The Liberty Memorial Building is a building located on the North Dakota State Capitol grounds in Bismarck, North Dakota. The Liberty Memorial Building was completed in 1924, and is the oldest building still standing on the capitol grounds. The Liberty Memorial Building is the home of the North Dakota State Library.

==History==
The Liberty Memorial Building is located at 604 East Boulevard Avenue on the capitol grounds in Bismarck. It was originally built to provide additional office space for state agencies and to mark the end of World War I. The building is dedicated to the memory of the men and women of North Dakota who served in that war.

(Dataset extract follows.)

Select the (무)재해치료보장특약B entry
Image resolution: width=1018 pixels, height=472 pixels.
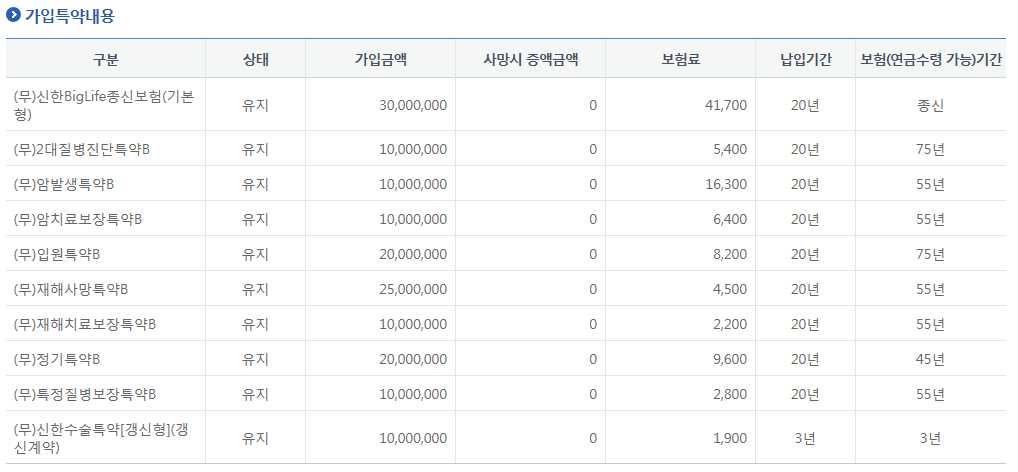[85, 324]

It was designed in 1920 by Keith & Kurke, of Fargo and Bismarck, and it was finished in 1924 with a cost of $450,000.

==Design==
The design of the building is typical of the federal-type buildings of the era and is designed in the classical style of architecture with a limestone exterior. The foundation was constructed using sawed granite, and the exterior ground level walls are made of Bedford stone. The main doors at the top of a large set of stairs are made from ornamental bronze, and the walls of the first floor lobby are finished in Kasota Stone, which was quarried in Kasota, Minnesota. The first floor corridor and the grand stairway are finished in travertine that was imported from Italy. The floors of the corridors and tread of stairway are made from Terrazzo and Kasota Marble, and the balusters and railing are made from Italian Travertine and Italian Tavernelle Clairemarble.

In 1981, the building underwent a major renovation which updated existing systems to modern code specifications.